The Geology of Crater Lake National Park, Oregon With a reconnaissance of the Cascade Range southward to Mount Shasta by Howell Williams
The Foundations of Mount Mazama
Earth Movements of the Close of the Miocene
Earth movements had already occurred prior to the beginning of the volcanic activity that built the Western Cascades; they may indeed have been responsible for the onset of volcanism. In the Roseburg area, the basal volcanics lie with marked angular unconformity on the marine Eocene (Umpqua) formation. North of Talent, in the Ashland-Medford valley, the basal volcanics rest conformably on the fresh-water Umpqua beds; to the south a strong discordance separates them.
It is likely also that once volcanic activity commenced, earth movements were recurrent. To the east of the Cascades, the evidence is clear, for the John Day beds are separated by unconformities both from the Columbia River lavas above and from the Clarno formation below. Within the Western Cascades themselves the evidence is less conclusive, for it is difficult to be sure whether angular discordances are a sign of diastrophism or merely the result of overlapping among lenticular volcanic deposits from different sources.
Major earth movements certainly affected the entire volcanic region at the close of the Miocene. It was at this time that the Western Cascade series, in the belt extending northward from Shasta Valley to Medford, acquired its easterly and northeasterly dips. The highest dips, approximately 15°, normally occur among the basal, westernmost rocks, and in general the dips flatten gradually toward the east until, near the margin of the High Cascades, the beds lie either horizontally or almost so. Perhaps this westward increase in the amount of deformation reflects a major uplift of the bedrocks in the Klamath Mountains and the region immediately to the north.
North of the Rogue River, the general trend of the Western Cascades changes to approximately north-south in response to a gradual change in the dips from northeast to east. The dominant eastward dip continues as far north as the Santiam River, where the axes of the folds swing to a northeasterly direction and so continue to the Columbia River. In this northern part of Oregon, as Thayer has shown,15 the pre-Pliocene volcanics are thrown into a series of broad anticlines and synclines. East of the Cascades, between Bend and the Columbia River, the folds and faults have, according to Hedge,16 a roughly east-west trend and thus cut athwart the Cascade Range.
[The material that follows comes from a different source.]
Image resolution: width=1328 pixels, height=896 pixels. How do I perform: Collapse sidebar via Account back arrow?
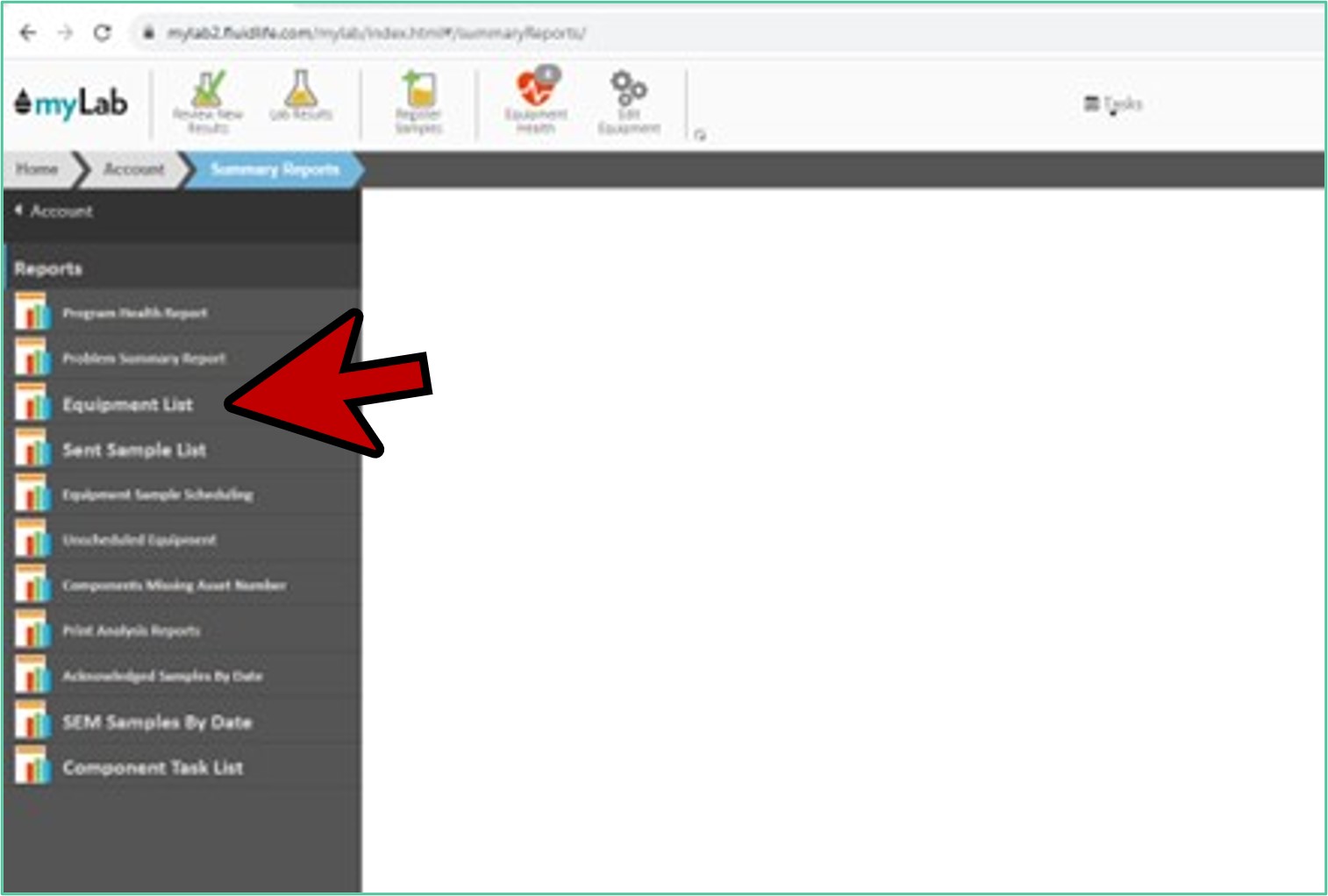[53, 211]
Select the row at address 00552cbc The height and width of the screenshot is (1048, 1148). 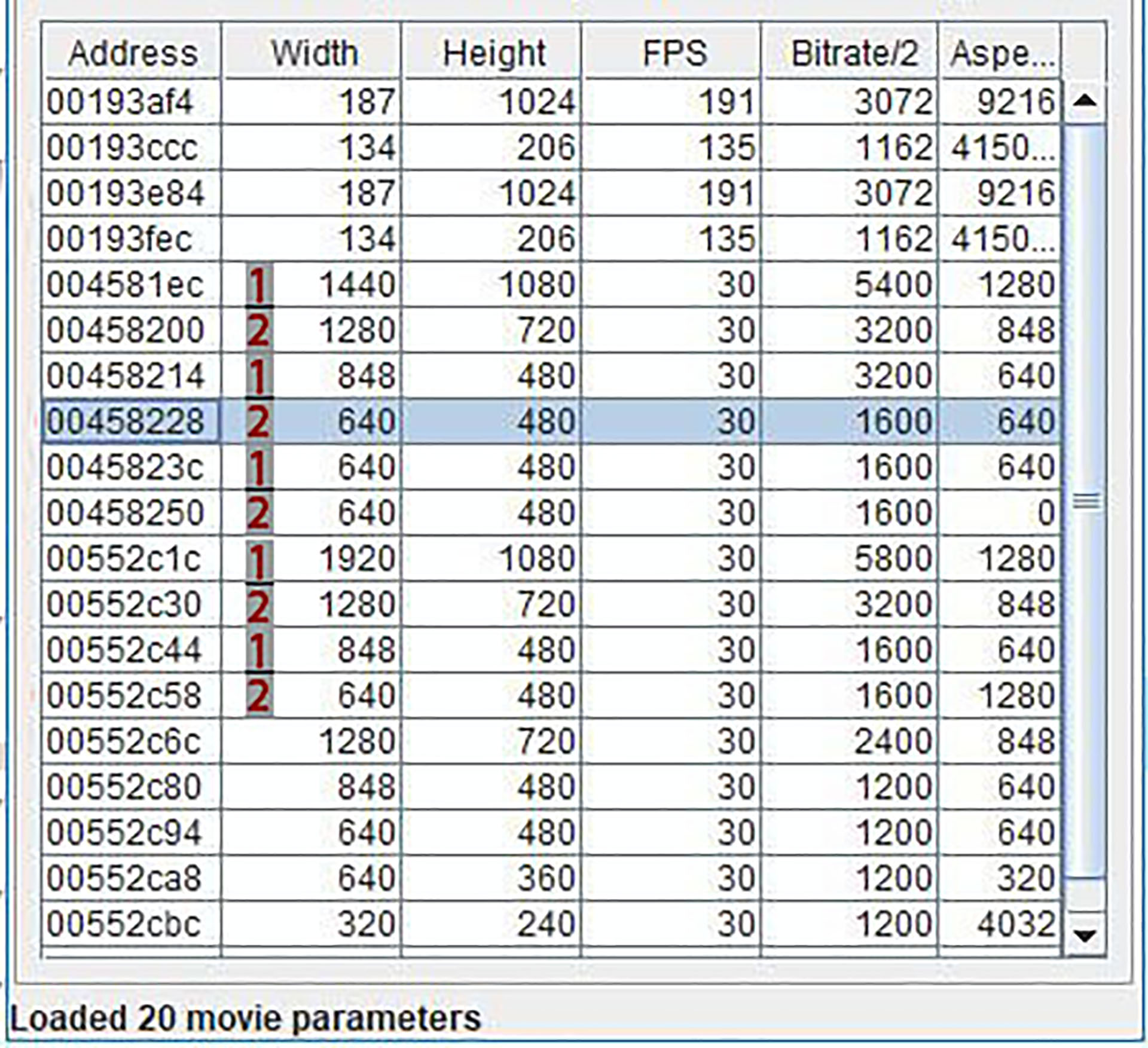[x=123, y=924]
It was probably during or shortly after this period of folding that many of the dioritic intrusions of the Western Cascades were formed. These and the mineralized sulphide areas associated with them follow the trend of the Cascade Range, running in a northnortheast direction north of the Bohemia mining district and north-northwest south of it. The quicksilver belt farther west is roughly parallel.
Accompanying the folding and intrusions at the close of the Miocene, or perhaps a little later, the north-south fracture system-of the High Cascades began to develop. West of Mount Jefferson, the High Cascade lavas abut on an eastward-facing fault scarp cut across the Western Cascade rocks. Thayer17 believes that before the High Cascade lavas were erupted this scarp was at least 2000 feet high, and that the rise of the block to the west gave the Western Cascades their present elevation. In the region west and southwest of Crater Lake, there is physiographic evidence of a discontinuous, approximately north-south series of faults separating the Western from the High Cascades (see sections, figure 3). West of the contact, the older lavas rise to heights of more than 5000 feet; immediately to the east they lie buried beneath High Cascade lavas at elevations of less than 3000 to 4000 feet. This sudden fall in elevation seems best explained on the assumption of concealed faults with large downthrow to the east.
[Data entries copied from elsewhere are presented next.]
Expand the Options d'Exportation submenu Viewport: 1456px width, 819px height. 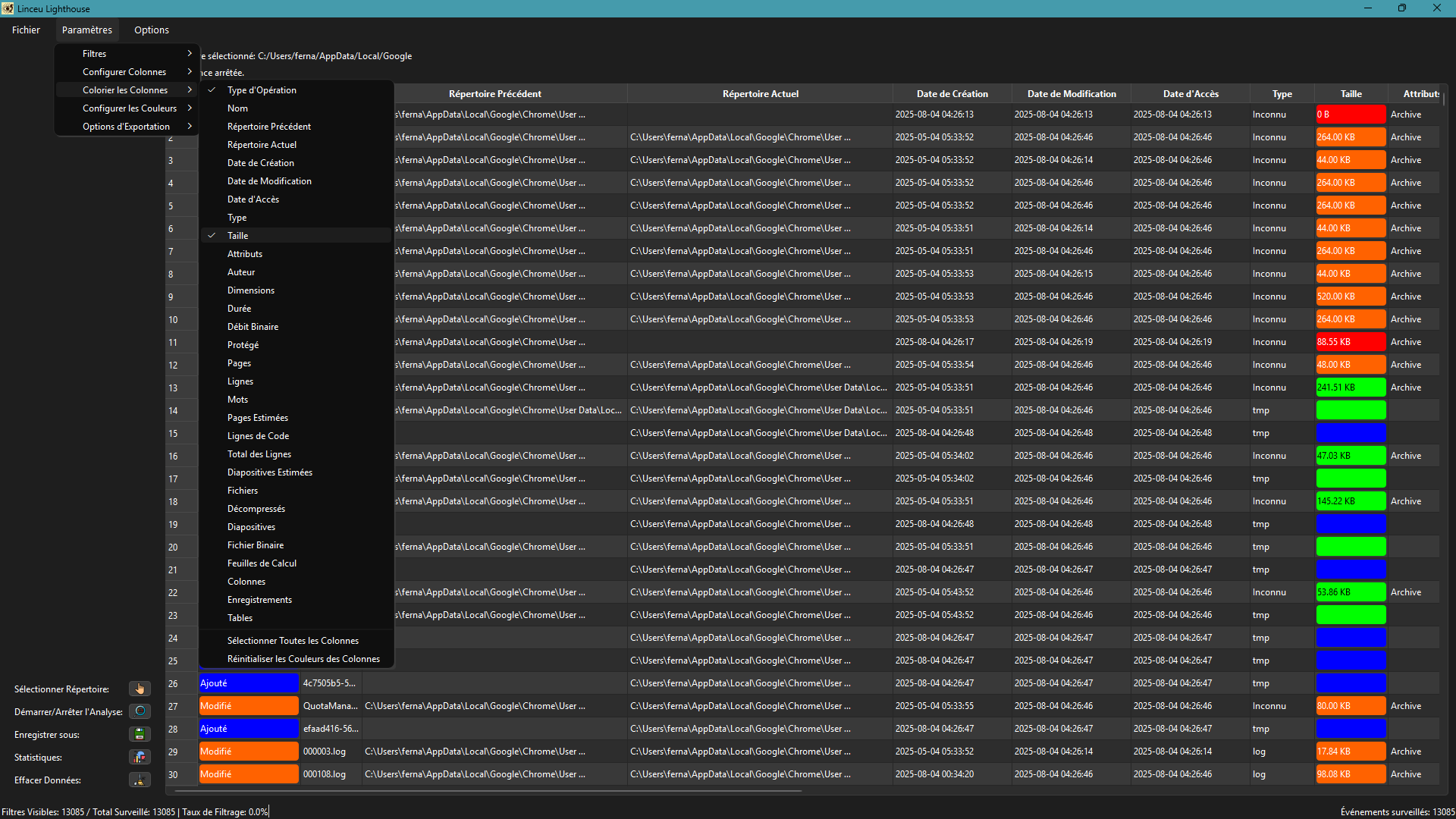click(127, 127)
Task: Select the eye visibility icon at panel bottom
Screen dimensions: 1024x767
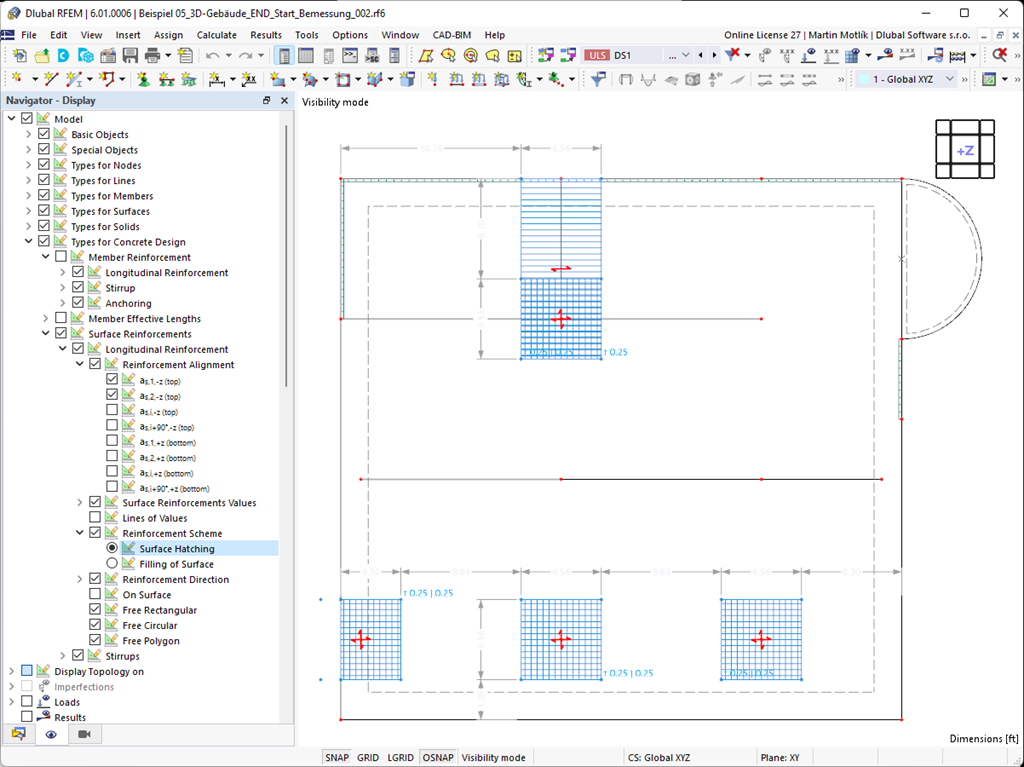Action: [51, 734]

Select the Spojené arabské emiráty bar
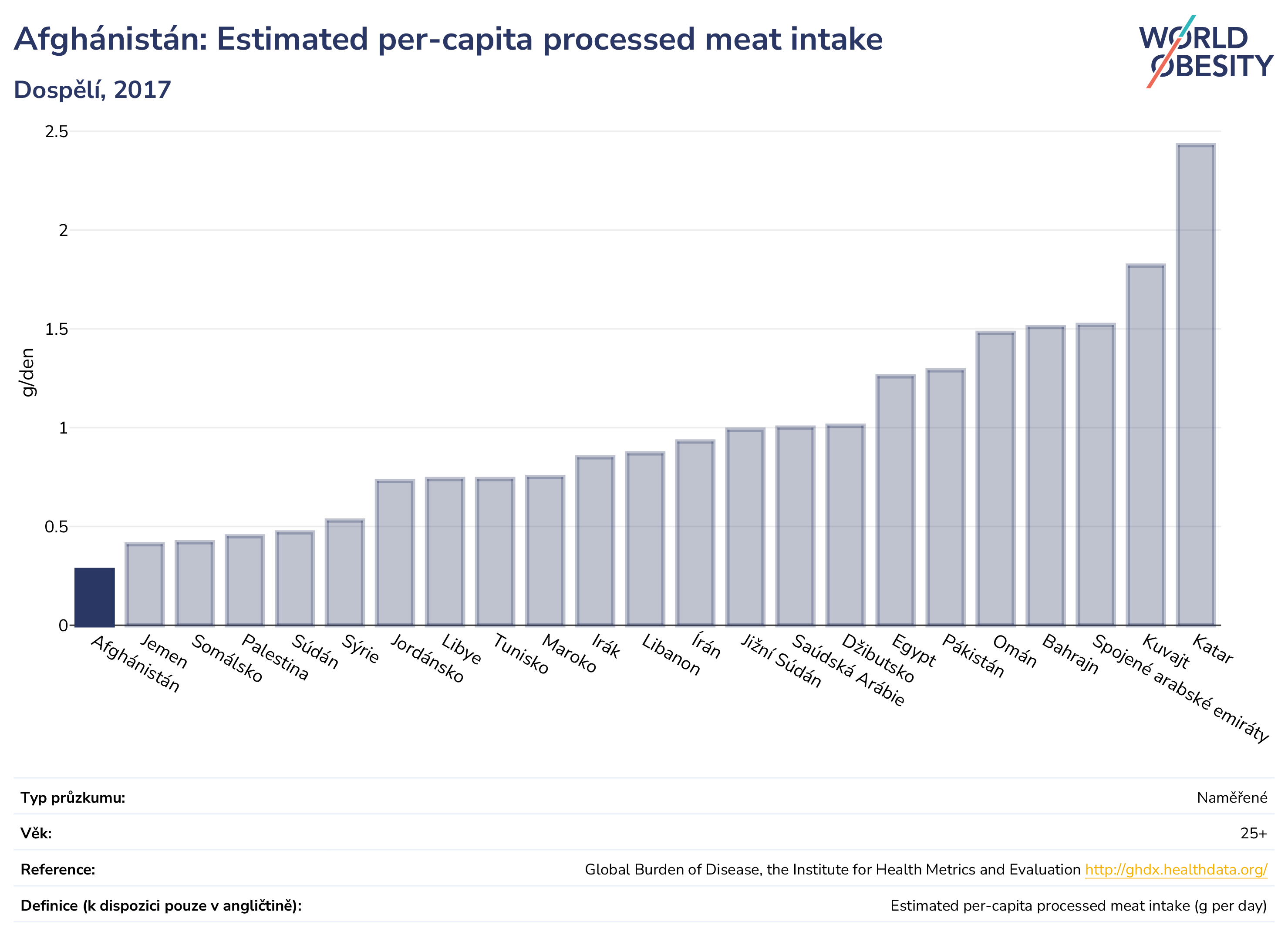1095,475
Still farther south, from Butte Falls to Shasta Valley (see map, plate 2) there is no clear evidence of buried faults; certainly none separates the High from the Western Cascade lavas in the gorge of the Klamath River.
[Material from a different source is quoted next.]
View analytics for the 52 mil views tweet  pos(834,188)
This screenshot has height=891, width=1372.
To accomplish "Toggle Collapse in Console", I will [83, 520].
As a result of these disturbances at the close of the Miocene, the Cascades became a high and rugged range, shutting off eastern Oregon from the supply of moisture-bearing winds so that the redwood ceased to grow there and a vegetation not unlike that of today took its place. Perhaps as the Western Cascades were being uplifted, rapid downcutting permitted the principal streams to maintain a westward course, even against the dips of the rocks they traversed, for if the Klamath, the Rogue, and the Umpqua are not antecedent streams it is difficult to account for the manner in which the present mountains.